Collected data:
---

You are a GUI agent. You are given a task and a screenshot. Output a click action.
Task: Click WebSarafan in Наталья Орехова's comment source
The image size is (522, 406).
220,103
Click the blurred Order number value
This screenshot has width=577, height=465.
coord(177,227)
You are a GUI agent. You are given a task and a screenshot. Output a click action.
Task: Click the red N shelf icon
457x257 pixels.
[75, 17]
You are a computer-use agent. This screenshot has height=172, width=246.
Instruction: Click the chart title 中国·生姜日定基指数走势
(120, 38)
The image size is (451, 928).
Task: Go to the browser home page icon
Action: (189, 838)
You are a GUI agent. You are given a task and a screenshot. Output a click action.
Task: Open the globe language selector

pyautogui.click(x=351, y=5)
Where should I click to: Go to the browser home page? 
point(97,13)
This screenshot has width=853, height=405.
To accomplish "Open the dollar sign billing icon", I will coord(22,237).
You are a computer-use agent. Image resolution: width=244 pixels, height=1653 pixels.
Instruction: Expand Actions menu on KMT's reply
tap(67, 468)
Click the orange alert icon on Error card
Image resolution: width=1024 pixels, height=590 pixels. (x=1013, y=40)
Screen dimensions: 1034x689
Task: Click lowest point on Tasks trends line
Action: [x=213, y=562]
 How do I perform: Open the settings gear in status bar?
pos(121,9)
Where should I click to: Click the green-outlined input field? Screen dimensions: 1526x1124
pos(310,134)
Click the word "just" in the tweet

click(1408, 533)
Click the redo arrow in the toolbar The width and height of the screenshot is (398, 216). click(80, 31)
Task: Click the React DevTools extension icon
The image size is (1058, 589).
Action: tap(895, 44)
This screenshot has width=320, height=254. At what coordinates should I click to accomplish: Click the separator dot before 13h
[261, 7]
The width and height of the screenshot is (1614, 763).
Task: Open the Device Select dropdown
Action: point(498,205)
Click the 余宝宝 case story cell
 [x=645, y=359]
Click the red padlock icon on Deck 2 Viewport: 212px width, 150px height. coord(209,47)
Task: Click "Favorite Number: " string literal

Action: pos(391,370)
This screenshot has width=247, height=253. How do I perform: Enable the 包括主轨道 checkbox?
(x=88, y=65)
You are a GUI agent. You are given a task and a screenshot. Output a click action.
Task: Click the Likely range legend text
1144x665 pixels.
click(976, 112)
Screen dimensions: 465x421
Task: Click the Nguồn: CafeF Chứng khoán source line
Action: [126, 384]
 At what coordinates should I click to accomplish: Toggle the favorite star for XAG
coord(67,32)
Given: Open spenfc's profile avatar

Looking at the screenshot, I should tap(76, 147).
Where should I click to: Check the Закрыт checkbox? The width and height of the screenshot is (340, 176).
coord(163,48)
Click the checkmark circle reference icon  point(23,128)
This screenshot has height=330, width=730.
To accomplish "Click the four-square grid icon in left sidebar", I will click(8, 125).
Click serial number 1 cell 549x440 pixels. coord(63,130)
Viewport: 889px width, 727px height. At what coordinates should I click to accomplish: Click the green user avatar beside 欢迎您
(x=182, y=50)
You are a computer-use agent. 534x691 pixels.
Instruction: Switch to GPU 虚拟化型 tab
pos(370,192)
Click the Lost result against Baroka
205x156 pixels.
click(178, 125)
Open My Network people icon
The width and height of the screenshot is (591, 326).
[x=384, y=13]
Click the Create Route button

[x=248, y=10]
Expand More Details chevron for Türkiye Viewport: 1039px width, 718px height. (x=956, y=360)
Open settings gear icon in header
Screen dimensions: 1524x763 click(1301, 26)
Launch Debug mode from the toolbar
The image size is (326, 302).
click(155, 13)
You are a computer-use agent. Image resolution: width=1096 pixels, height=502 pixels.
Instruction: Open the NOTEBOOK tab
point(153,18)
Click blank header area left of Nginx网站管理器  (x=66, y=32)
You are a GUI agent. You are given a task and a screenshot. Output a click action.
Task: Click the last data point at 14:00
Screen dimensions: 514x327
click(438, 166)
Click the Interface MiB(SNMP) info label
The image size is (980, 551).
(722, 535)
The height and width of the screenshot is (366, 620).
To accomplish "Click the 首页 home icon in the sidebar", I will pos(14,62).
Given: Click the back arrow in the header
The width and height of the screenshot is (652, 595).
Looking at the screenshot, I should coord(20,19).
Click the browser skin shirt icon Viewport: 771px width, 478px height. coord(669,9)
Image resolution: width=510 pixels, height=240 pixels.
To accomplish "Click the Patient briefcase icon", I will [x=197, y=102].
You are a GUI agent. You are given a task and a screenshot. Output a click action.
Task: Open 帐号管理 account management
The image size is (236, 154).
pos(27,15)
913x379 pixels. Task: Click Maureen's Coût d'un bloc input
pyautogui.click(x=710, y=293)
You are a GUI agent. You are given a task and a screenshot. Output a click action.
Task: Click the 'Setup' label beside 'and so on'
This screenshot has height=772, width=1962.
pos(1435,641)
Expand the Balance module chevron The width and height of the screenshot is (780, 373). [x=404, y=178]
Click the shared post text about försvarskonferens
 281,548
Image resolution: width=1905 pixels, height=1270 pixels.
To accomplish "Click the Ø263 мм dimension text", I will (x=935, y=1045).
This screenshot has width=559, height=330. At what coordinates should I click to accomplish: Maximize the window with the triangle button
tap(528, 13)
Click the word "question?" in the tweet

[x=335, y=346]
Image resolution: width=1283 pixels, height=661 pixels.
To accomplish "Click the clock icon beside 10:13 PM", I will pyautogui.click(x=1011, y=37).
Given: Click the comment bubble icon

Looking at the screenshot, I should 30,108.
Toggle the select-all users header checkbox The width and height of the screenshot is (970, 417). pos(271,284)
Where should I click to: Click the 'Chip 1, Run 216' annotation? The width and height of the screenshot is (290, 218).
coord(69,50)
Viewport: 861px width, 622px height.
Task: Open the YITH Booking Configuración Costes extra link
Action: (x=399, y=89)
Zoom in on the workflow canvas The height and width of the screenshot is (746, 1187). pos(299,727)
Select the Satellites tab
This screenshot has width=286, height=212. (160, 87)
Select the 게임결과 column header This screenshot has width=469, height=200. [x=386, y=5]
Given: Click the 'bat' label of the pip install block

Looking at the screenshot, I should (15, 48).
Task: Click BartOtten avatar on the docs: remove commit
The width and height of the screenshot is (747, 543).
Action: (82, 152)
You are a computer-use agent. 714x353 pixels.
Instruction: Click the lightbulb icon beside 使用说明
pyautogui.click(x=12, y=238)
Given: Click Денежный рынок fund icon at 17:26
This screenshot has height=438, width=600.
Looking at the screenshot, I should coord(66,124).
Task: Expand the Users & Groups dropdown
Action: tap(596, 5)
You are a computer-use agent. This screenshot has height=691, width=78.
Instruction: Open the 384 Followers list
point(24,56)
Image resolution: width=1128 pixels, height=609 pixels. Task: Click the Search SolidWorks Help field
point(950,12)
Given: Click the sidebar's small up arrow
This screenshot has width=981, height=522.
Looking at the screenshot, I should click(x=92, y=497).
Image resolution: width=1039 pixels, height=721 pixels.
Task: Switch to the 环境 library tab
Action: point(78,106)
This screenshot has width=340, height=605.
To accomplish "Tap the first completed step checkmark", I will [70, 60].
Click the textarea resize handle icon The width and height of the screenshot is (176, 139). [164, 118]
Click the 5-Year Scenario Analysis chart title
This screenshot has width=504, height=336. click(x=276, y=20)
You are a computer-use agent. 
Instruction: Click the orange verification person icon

---

:: Work instructions ::
Now repeat the data exactly, keeping every line.

:: Result of the exercise ::
You are a GUI agent. You are given a task and a screenshot. Output a click action.
Task: Click WebSarafan in Наталья Орехова's comment source
The image size is (522, 406).
220,103
Click the blurred Order number value
This screenshot has width=577, height=465.
coord(177,227)
You are a GUI agent. You are given a task and a screenshot. Output a click action.
Task: Click the red N shelf icon
457x257 pixels.
[75, 17]
You are a computer-use agent. This screenshot has height=172, width=246.
Instruction: Click the chart title 中国·生姜日定基指数走势
(120, 38)
The image size is (451, 928).
Task: Go to the browser home page icon
Action: (189, 838)
You are a GUI agent. You are given a task and a screenshot. Output a click action.
Task: Open the globe language selector

pyautogui.click(x=351, y=5)
Where should I click to: Go to the browser home page? 
point(97,13)
This screenshot has width=853, height=405.
To accomplish "Open the dollar sign billing icon", I will coord(22,237).
You are a computer-use agent. Image resolution: width=244 pixels, height=1653 pixels.
Instruction: Expand Actions menu on KMT's reply
tap(67, 468)
Click the orange alert icon on Error card
Image resolution: width=1024 pixels, height=590 pixels. (x=1013, y=40)
Screen dimensions: 1034x689
Task: Click lowest point on Tasks trends line
Action: [x=213, y=562]
 How do I perform: Open the settings gear in status bar?
pos(121,9)
Where should I click to: Click the green-outlined input field? Screen dimensions: 1526x1124
pos(310,134)
Click the word "just" in the tweet

click(1408, 533)
Click the redo arrow in the toolbar The width and height of the screenshot is (398, 216). click(80, 31)
Task: Click the React DevTools extension icon
The image size is (1058, 589).
Action: tap(895, 44)
This screenshot has width=320, height=254. At what coordinates should I click to accomplish: Click the separator dot before 13h
[261, 7]
The width and height of the screenshot is (1614, 763).
Task: Open the Device Select dropdown
Action: point(498,205)
Click the 余宝宝 case story cell
 [x=645, y=359]
Click the red padlock icon on Deck 2 Viewport: 212px width, 150px height. coord(209,47)
Task: Click "Favorite Number: " string literal

Action: pos(391,370)
This screenshot has width=247, height=253. How do I perform: Enable the 包括主轨道 checkbox?
(x=88, y=65)
You are a GUI agent. You are given a task and a screenshot. Output a click action.
Task: Click the Likely range legend text
1144x665 pixels.
click(976, 112)
Screen dimensions: 465x421
Task: Click the Nguồn: CafeF Chứng khoán source line
Action: [126, 384]
 At what coordinates should I click to accomplish: Toggle the favorite star for XAG
coord(67,32)
Given: Open spenfc's profile avatar

Looking at the screenshot, I should tap(76, 147).
Where should I click to: Check the Закрыт checkbox? The width and height of the screenshot is (340, 176).
coord(163,48)
Click the checkmark circle reference icon  point(23,128)
This screenshot has height=330, width=730.
To accomplish "Click the four-square grid icon in left sidebar", I will click(8, 125).
Click serial number 1 cell 549x440 pixels. coord(63,130)
Viewport: 889px width, 727px height. At what coordinates should I click to accomplish: Click the green user avatar beside 欢迎您
(x=182, y=50)
You are a computer-use agent. 534x691 pixels.
Instruction: Switch to GPU 虚拟化型 tab
pos(370,192)
Click the Lost result against Baroka
205x156 pixels.
click(178, 125)
Open My Network people icon
The width and height of the screenshot is (591, 326).
[x=384, y=13]
Click the Create Route button

[x=248, y=10]
Expand More Details chevron for Türkiye Viewport: 1039px width, 718px height. (x=956, y=360)
Open settings gear icon in header
Screen dimensions: 1524x763 click(1301, 26)
Launch Debug mode from the toolbar
The image size is (326, 302).
click(155, 13)
You are a computer-use agent. Image resolution: width=1096 pixels, height=502 pixels.
Instruction: Open the NOTEBOOK tab
point(153,18)
Click blank header area left of Nginx网站管理器  (x=66, y=32)
You are a GUI agent. You are given a task and a screenshot. Output a click action.
Task: Click the last data point at 14:00
Screen dimensions: 514x327
click(438, 166)
Click the Interface MiB(SNMP) info label
The image size is (980, 551).
(722, 535)
The height and width of the screenshot is (366, 620).
To accomplish "Click the 首页 home icon in the sidebar", I will pos(14,62).
Given: Click the back arrow in the header
The width and height of the screenshot is (652, 595).
Looking at the screenshot, I should coord(20,19).
Click the browser skin shirt icon Viewport: 771px width, 478px height. coord(669,9)
Image resolution: width=510 pixels, height=240 pixels.
To accomplish "Click the Patient briefcase icon", I will [x=197, y=102].
You are a GUI agent. You are given a task and a screenshot. Output a click action.
Task: Open 帐号管理 account management
The image size is (236, 154).
pos(27,15)
913x379 pixels. Task: Click Maureen's Coût d'un bloc input
pyautogui.click(x=710, y=293)
You are a GUI agent. You are given a task and a screenshot. Output a click action.
Task: Click the 'Setup' label beside 'and so on'
This screenshot has height=772, width=1962.
pos(1435,641)
Expand the Balance module chevron The width and height of the screenshot is (780, 373). [x=404, y=178]
Click the shared post text about försvarskonferens
 281,548
Image resolution: width=1905 pixels, height=1270 pixels.
To accomplish "Click the Ø263 мм dimension text", I will (x=935, y=1045).
This screenshot has width=559, height=330. At what coordinates should I click to accomplish: Maximize the window with the triangle button
tap(528, 13)
Click the word "question?" in the tweet

[x=335, y=346]
Image resolution: width=1283 pixels, height=661 pixels.
To accomplish "Click the clock icon beside 10:13 PM", I will pyautogui.click(x=1011, y=37).
Given: Click the comment bubble icon

Looking at the screenshot, I should 30,108.
Toggle the select-all users header checkbox The width and height of the screenshot is (970, 417). pos(271,284)
Where should I click to: Click the 'Chip 1, Run 216' annotation? The width and height of the screenshot is (290, 218).
coord(69,50)
Viewport: 861px width, 622px height.
Task: Open the YITH Booking Configuración Costes extra link
Action: (x=399, y=89)
Zoom in on the workflow canvas The height and width of the screenshot is (746, 1187). pos(299,727)
Select the Satellites tab
This screenshot has width=286, height=212. (160, 87)
Select the 게임결과 column header This screenshot has width=469, height=200. [x=386, y=5]
Given: Click the 'bat' label of the pip install block

Looking at the screenshot, I should (15, 48).
Task: Click BartOtten avatar on the docs: remove commit
The width and height of the screenshot is (747, 543).
Action: (82, 152)
You are a computer-use agent. 714x353 pixels.
Instruction: Click the lightbulb icon beside 使用说明
pyautogui.click(x=12, y=238)
Given: Click Денежный рынок fund icon at 17:26
This screenshot has height=438, width=600.
Looking at the screenshot, I should coord(66,124).
Task: Expand the Users & Groups dropdown
Action: tap(596, 5)
You are a computer-use agent. This screenshot has height=691, width=78.
Instruction: Open the 384 Followers list
point(24,56)
Image resolution: width=1128 pixels, height=609 pixels. Task: Click the Search SolidWorks Help field
point(950,12)
Given: Click the sidebar's small up arrow
This screenshot has width=981, height=522.
Looking at the screenshot, I should click(x=92, y=497).
Image resolution: width=1039 pixels, height=721 pixels.
Task: Switch to the 环境 library tab
Action: point(78,106)
This screenshot has width=340, height=605.
To accomplish "Tap the first completed step checkmark", I will [70, 60].
Click the textarea resize handle icon The width and height of the screenshot is (176, 139). [164, 118]
Click the 5-Year Scenario Analysis chart title
This screenshot has width=504, height=336. click(x=276, y=20)
You are a computer-use agent. 
Instruction: Click the orange verification person icon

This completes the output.